By Claire DeMarco
Richard Hannay (Hayden Bobbyn) brings Annabella Schmidt (Shea Sweeney) home after meeting her at a Mr. Memory presentation. She warns Richard about the 39 steps. She never explains what the 39 steps represent, but as a spy she knows she is in danger. Annabella encourages Richard to travel to Scotland to pursue the leader of this spy ring. She is convinced that someone will harm her. She is correct. She is murdered.
Probably not the climax Richard was anticipating.
Richard is the primary suspect in the murder, and he begins a wild escape from London to Scotland to find this mysterious spy. As he journeys to Scotland, he encounters wild circumstances and weird people along the way. All this while the police are in hot pursuit.
He meets Pamela (Shea Sweeney) who plays an important part in his adventures. She will be part of the solution when the enigmatic spy and murderer is identified.
Mr. Memory reenters the picture and also helps to solve the case.
Bobbyn is effective as he grows from a rather boring fellow who is agitated as he attempts to find the murderer and clear himself to a man who thoughtfully and deliberately contributes to the crime’s resolution. All of this done in almost constant gymnastic movements.
As Pamela, Sweeney develops from a prim and proper lady who softens as the play progresses. She is particularly funny in the scene where she and Bobbyn are cuff linked and in a compromising position.
Clown 1 (Austin James), Clown 2 (El Giaudrone), Clown 3 (Cadence Reid), Clown 4 (Joshua Reed), Clown Swing (Daria Lapidus) and Clown Swing (Rachel Pronesti) carry out multiple roles with various accents and props while maintaining critical timing.

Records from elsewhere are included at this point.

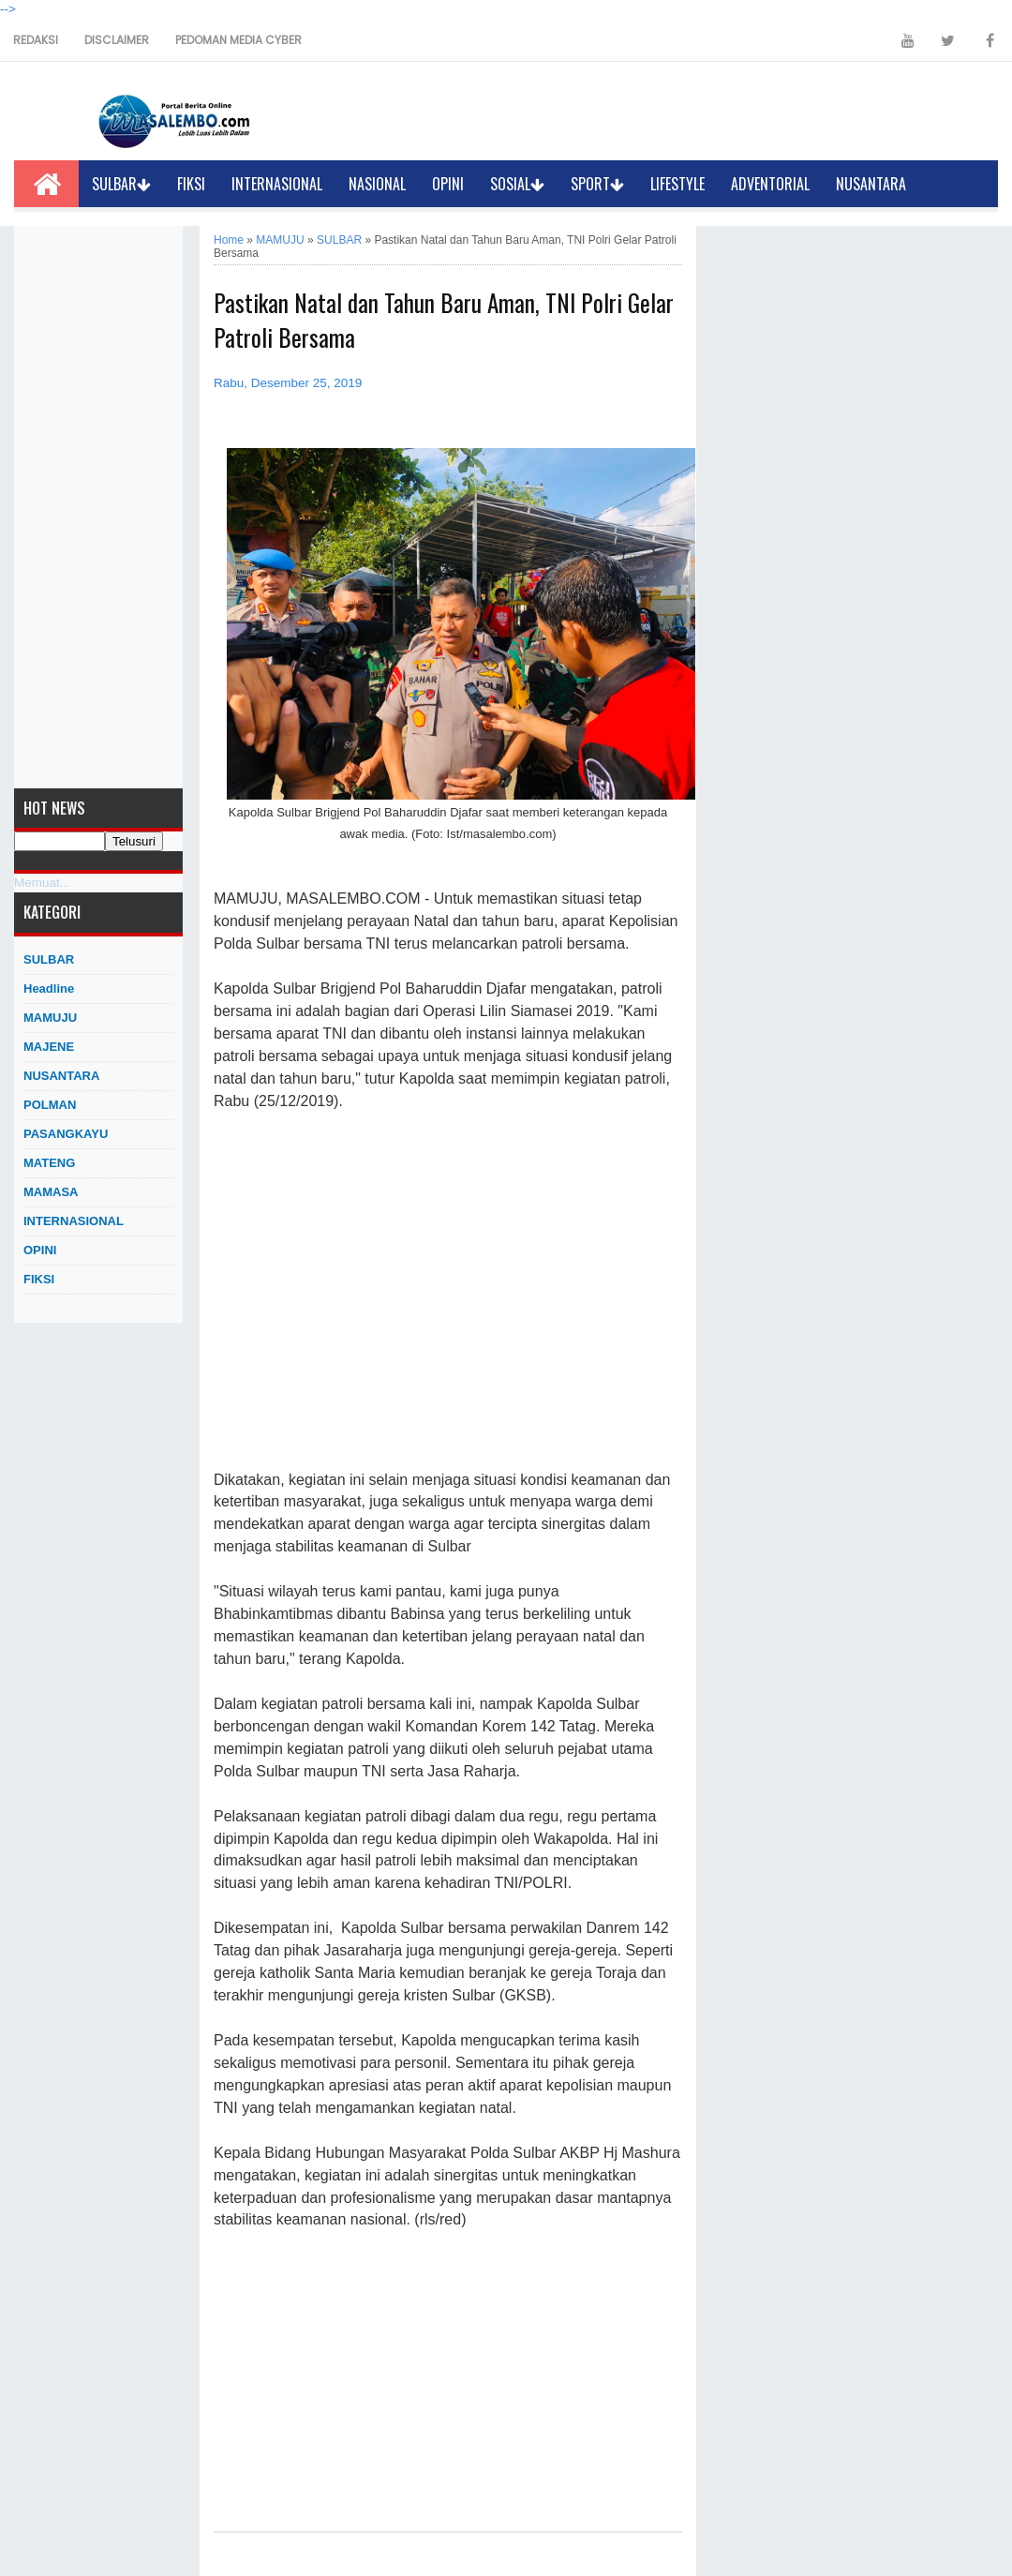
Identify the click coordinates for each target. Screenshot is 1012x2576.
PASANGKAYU (65, 1134)
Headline (48, 988)
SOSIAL (517, 183)
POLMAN (49, 1105)
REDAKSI (35, 40)
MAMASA (51, 1192)
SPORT (597, 183)
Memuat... (42, 883)
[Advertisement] (98, 507)
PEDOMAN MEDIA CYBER (238, 40)
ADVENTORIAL (770, 183)
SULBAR (121, 183)
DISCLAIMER (116, 40)
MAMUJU (50, 1018)
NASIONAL (377, 183)
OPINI (448, 183)
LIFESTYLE (677, 183)
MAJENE (48, 1047)
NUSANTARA (871, 183)
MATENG (49, 1163)
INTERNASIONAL (276, 183)
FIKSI (191, 183)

Reid is effective as chameleon-like Professor Jordan, changing from smooth talker to aggressive attacker, sometimes with a German accent.
Reed’s comedy is highlighted in his portrayal of Professor Jordan’s wife and as the fumbling, near comatose presenter at a Scottish event.
Murder is not something to laugh about! But this is one exception in an extremely hilarious, ridiculously funny play.
A farce involves taking a serious situation and exaggerating it to the extreme. “The 39 Steps” overachieves with an emphasis on physical movement and contortions, miscues, mistaken identities and extreme facial expressions.
The set is simple with all of the props stacked neatly at the back of the stage. They are retrieved by the cast and crew as needed without any pretense of hiding that function from the audience.
Note: The actors are very fluid, rapidly speaking and moving from all parts of the stage. There are times when facing the back of the stage that their dialogue is sometimes muffled.
Directed by Mikki Monfalcone.
“The 39 Steps” was adapted by Patrick Barlow from the novel by John Buchan.